Kutipan —
- - - -

Bukan karena alasan fanatik atau kolot. Bagi Theravada yang kebijaksanaannya sempurna adalah Sammasambuddha. Kebijaksanaan Arahat tidak sempurna seperti Sammasambuddha, tetapi masih memiliki otoritas lebih tinggi daripada putujhana, sehingga yang kedua menjadi patokan adalah kebijaksanaan Arahat yang berusaha mengawetkan Dhamma yang dibabarkan Sammasambuddha dalam konsili-konsili. Dhamma semakin lama semakin terdegradasi.
Anda pernah membaca tulisan Eks Bhikkhu Mettanando tentang konsili? banyak hal yg kita telan mentah-mentah, dan byk informasi baru yg beliau temukan dalam kitab Tipitaka Theravada, lumayan buat informasi berimbang, sekedar informasi saja, berhubungan saya sendiri jg blum sanggup masuk ke dalam Tipitaka theravada, karena alasan bahasa.

- - - -

Data Tersimpan —

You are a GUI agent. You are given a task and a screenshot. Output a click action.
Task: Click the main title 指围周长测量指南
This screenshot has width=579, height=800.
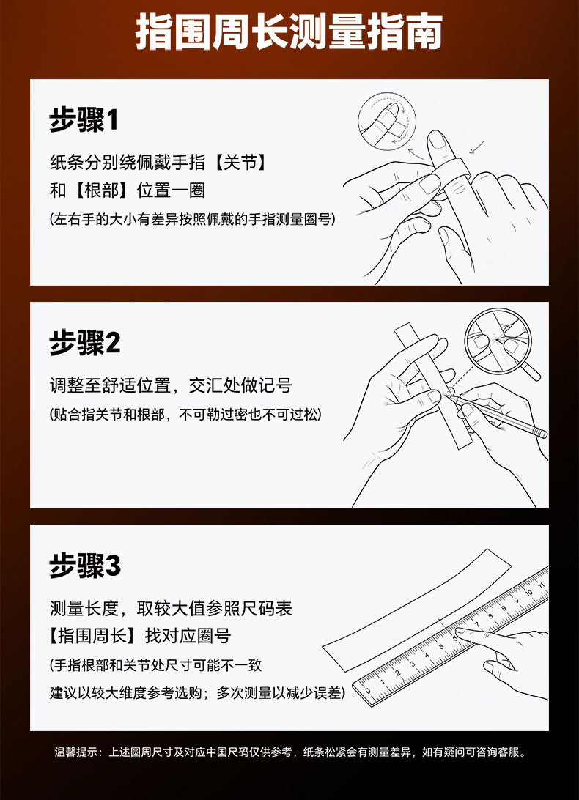289,32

- - - -

Tugas yang Diberikan —
Tentukan apakah tiap pernyataan di bawah ini sesuai dengan kutipan tentang Theravada, lalu jawab ya atau tidak disertai kata-kata penentu dari kutipan itu tanpa diubah. (a) Bagi Theravada, yang kebijaksanaannya sempurna adalah Arahat. (b) Kutipan menyatakan bahwa Dhamma makin lama makin terdegradasi. (c) Penulis bagian kedua belum sanggup masuk ke dalam Tipitaka Theravada karena alasan bahasa.

Jawaban Tertulis —
(a) Tidak. "Bagi Theravada yang kebijaksanaannya sempurna adalah Sammasambuddha."
(b) Ya. "Dhamma semakin lama semakin terdegradasi."
(c) Ya. "saya sendiri jg blum sanggup masuk ke dalam Tipitaka theravada, karena alasan bahasa."